Writing Snowpark Code in Python Worksheets

Write Snowpark code in Python worksheets to process data using Snowpark Python in Snowsight. By writing code in Python worksheets, you can perform your development and testing in Snowflake without needing to install dependent libraries.

To develop with Python worksheets, do the following:

  1. Prepare roles and packages in Snowflake.

  2. Set up your worksheet for development.

  3. Write Snowpark code in your Python worksheet.

  4. Run your Python worksheet.

For example, you might write code in a Python worksheet that extracts data from stages or database objects in Snowflake, transforms the data, and stores the transformed data in Snowflake. You could then deploy that code as a stored procedure and build a data pipeline, all without leaving Snowflake.

About Python Worksheets

Python worksheets let you use Snowpark Python in Snowsight to perform data manipulations and transformations. You can use third-party packages listed in the Snowflake Anaconda channel or import your own Python files from stages to use in scripts.

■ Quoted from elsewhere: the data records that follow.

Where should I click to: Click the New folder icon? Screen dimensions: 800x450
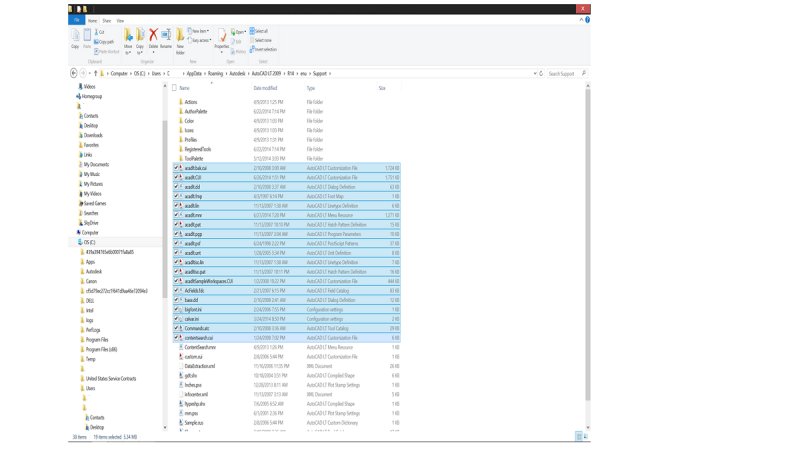[181, 38]
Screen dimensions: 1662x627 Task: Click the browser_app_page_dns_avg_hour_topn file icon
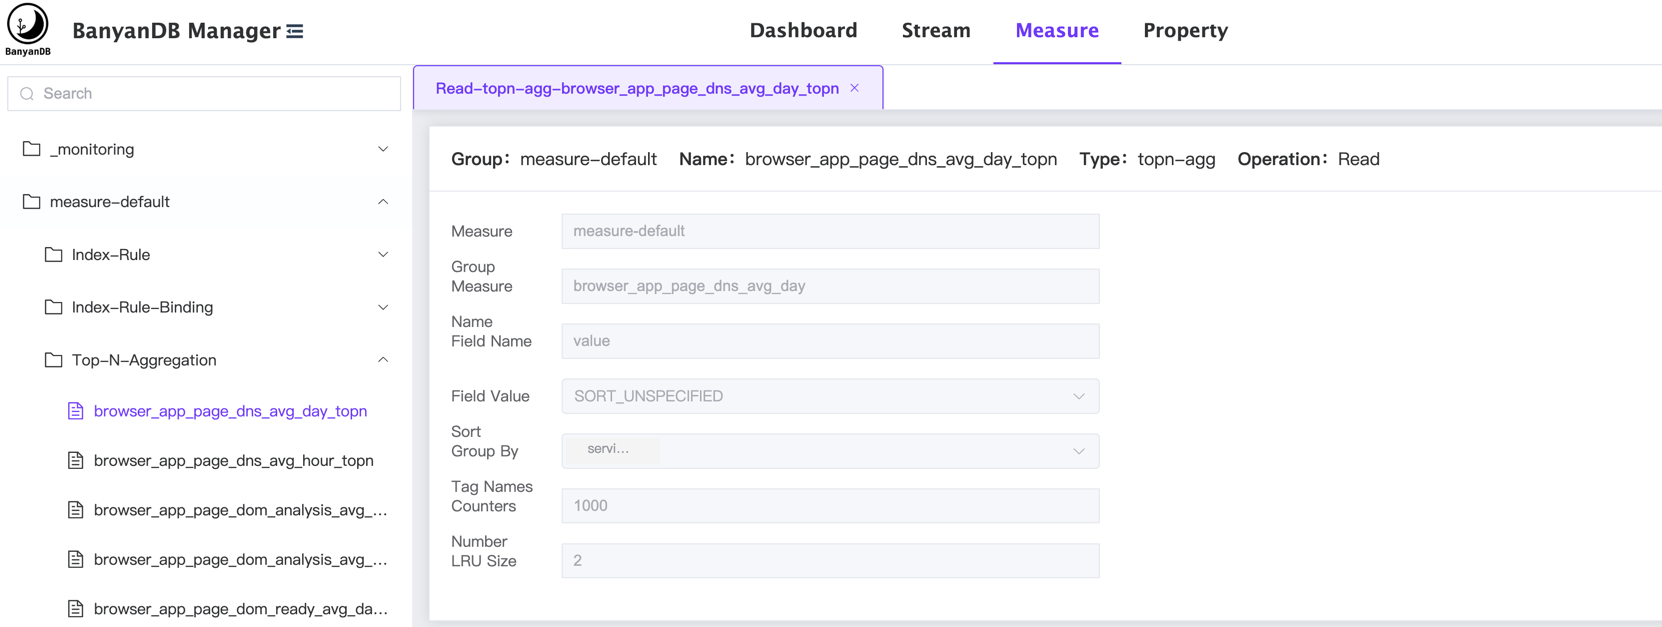(76, 460)
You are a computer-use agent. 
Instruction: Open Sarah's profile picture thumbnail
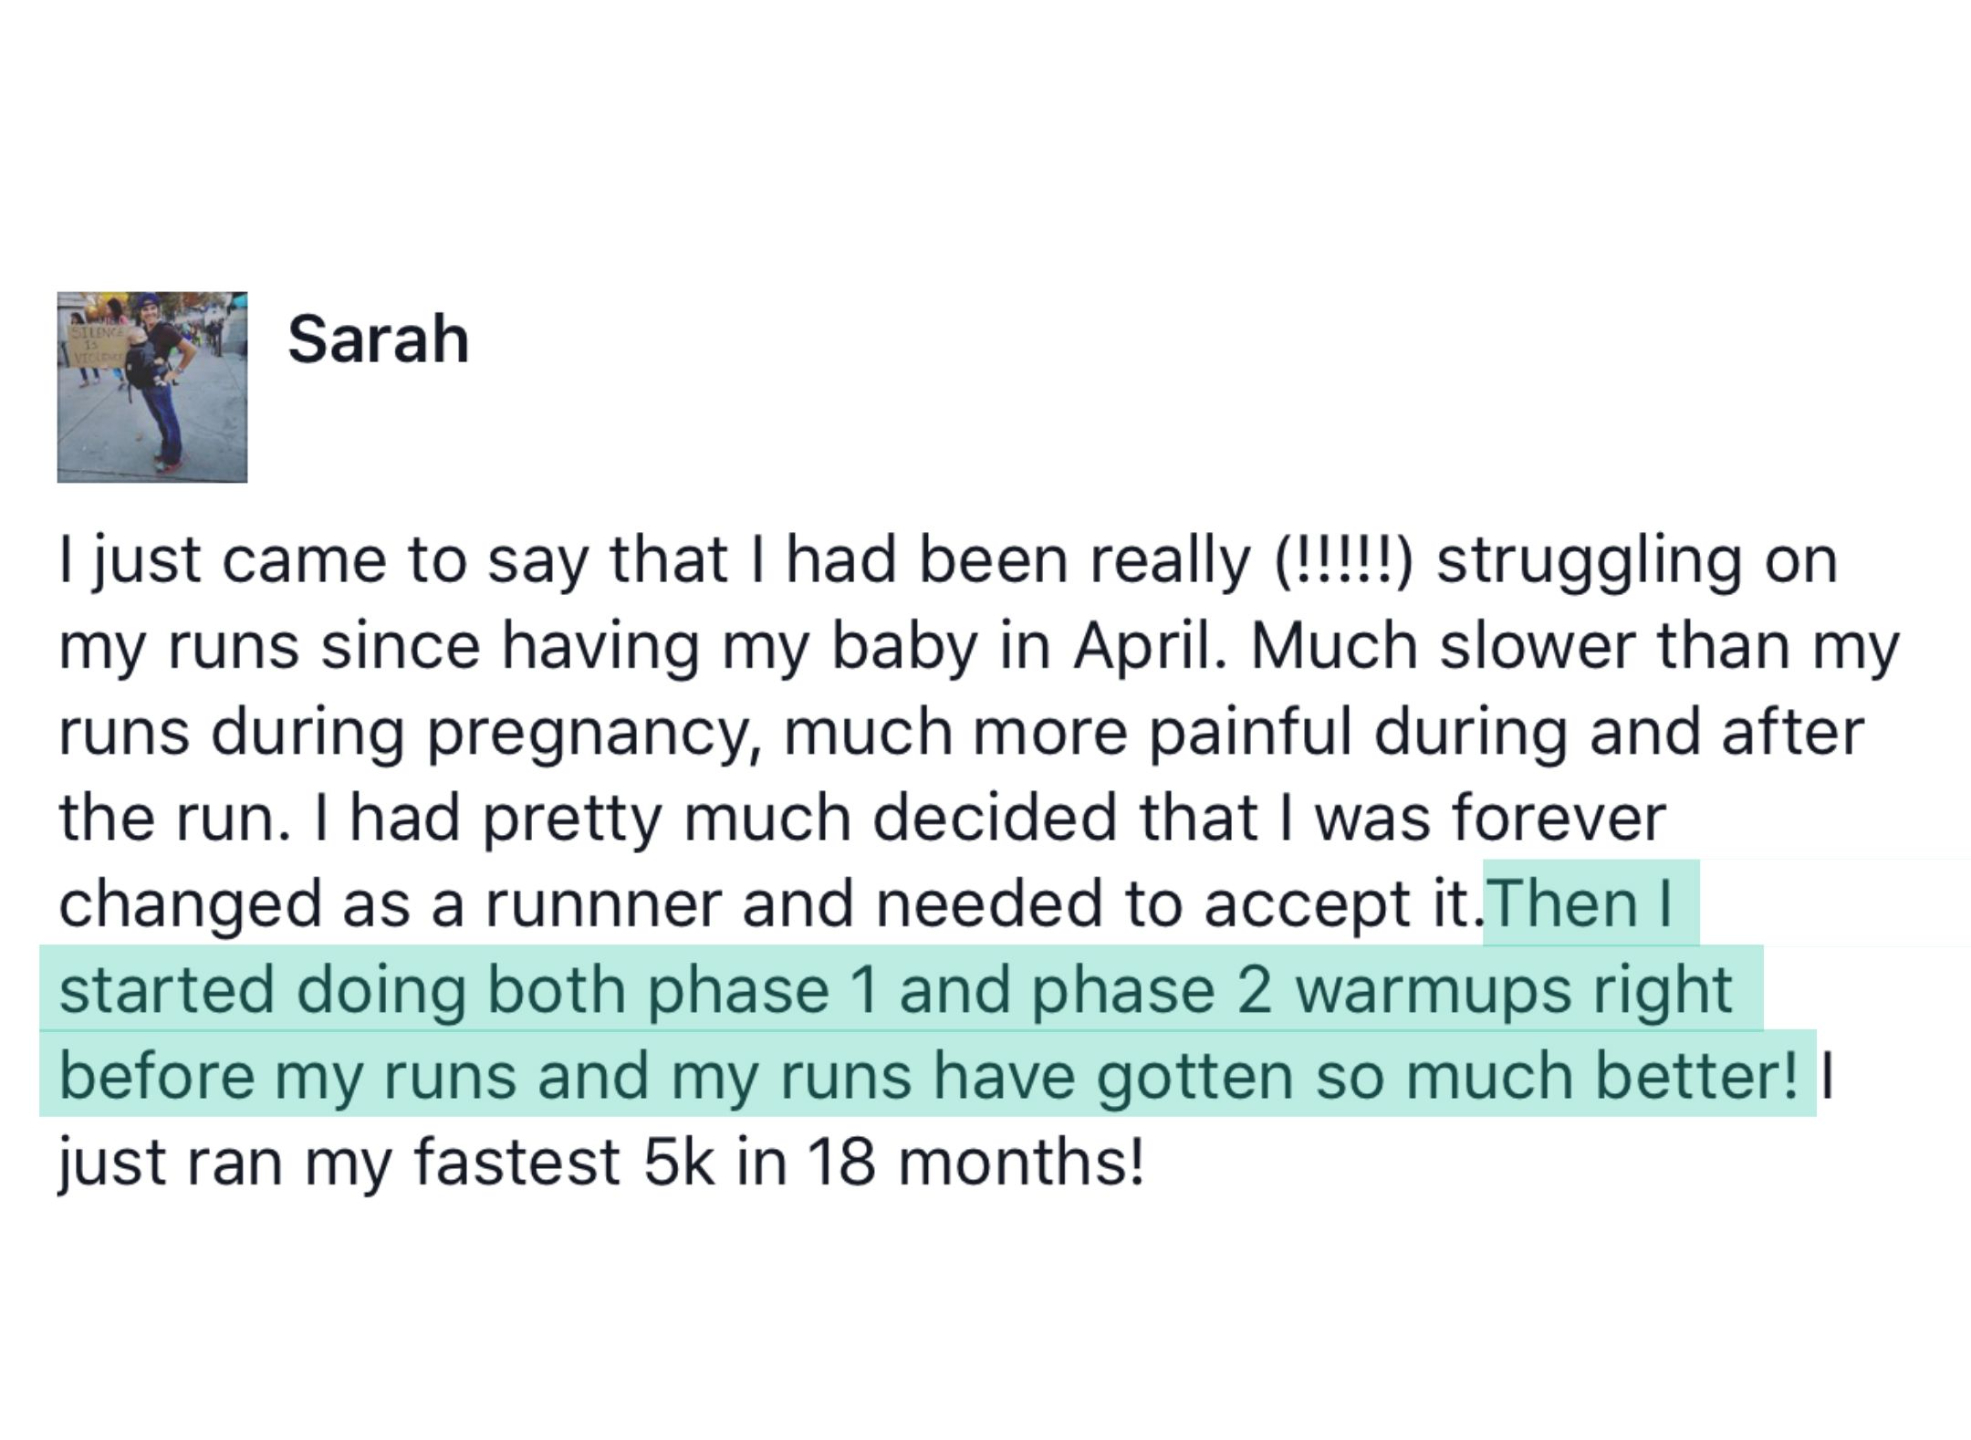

After running a Python worksheet, review the results and output returned by your script. The results display as a string, variant, or a table, depending on your code. See Running Python Worksheets.

Note

Because Python worksheets run inside Snowflake rather than in your local development environment, you cannot use session.add_import to add a file that your Python code depends on, or session.add_packages or session.add_requirements to add packages that you need to use in your Python code. Instead, you add those files to a stage and reference them in your code. See Staging files using Snowsight.

Python worksheets have the following limitations:

  • Log levels lower than WARN do not appear in the Output for a Python worksheet by default. To log lower level messages to the output, use a logging library such as the logging module to set the level of messages logged.

  • No support for breakpoints or running only portions of the Python code in a worksheet.

  • No support for images or webpages. Images or webpages generated by Python code cannot be displayed in Python worksheets.

  • Python worksheets use Python 3.11 by default, but you can choose another supported version in Packages.

If you require support for any of these options, consider using your local development environment instead. See Setting Up Your Development Environment for Snowpark Python.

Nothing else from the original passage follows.